Start of Given records

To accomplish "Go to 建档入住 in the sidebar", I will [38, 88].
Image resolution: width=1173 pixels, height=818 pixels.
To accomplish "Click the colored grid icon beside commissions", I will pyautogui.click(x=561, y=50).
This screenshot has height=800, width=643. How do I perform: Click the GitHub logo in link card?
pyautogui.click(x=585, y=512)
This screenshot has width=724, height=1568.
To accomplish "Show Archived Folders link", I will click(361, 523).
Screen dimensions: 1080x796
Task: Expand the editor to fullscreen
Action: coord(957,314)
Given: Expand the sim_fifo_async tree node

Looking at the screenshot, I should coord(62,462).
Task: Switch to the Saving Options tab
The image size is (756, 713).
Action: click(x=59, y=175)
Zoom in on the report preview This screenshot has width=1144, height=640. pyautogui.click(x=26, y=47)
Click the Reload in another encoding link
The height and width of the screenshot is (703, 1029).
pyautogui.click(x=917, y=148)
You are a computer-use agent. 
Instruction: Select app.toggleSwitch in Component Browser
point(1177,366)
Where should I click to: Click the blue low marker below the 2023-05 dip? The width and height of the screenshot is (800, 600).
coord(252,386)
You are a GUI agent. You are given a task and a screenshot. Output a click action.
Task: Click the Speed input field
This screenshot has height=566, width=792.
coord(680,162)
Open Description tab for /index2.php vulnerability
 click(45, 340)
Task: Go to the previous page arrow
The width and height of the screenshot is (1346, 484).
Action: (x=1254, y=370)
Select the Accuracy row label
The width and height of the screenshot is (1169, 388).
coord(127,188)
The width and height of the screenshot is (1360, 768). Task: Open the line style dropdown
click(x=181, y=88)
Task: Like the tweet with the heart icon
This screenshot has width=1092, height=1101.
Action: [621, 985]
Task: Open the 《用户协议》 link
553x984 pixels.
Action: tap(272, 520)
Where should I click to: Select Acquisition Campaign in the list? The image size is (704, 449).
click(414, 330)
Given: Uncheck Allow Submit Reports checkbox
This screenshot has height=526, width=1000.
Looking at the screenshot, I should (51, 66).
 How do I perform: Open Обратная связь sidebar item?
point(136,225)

End of Given records

- What is required -
Put the lines from the first one through the line with "pyautogui.click(x=585, y=512)", inclusive, into a numbered list, omitting any blank lines.

- Correct answer -
1. To accomplish "Go to 建档入住 in the sidebar", I will [38, 88].
2. Image resolution: width=1173 pixels, height=818 pixels.
3. To accomplish "Click the colored grid icon beside commissions", I will pyautogui.click(x=561, y=50).
4. This screenshot has height=800, width=643. How do I perform: Click the GitHub logo in link card?
5. pyautogui.click(x=585, y=512)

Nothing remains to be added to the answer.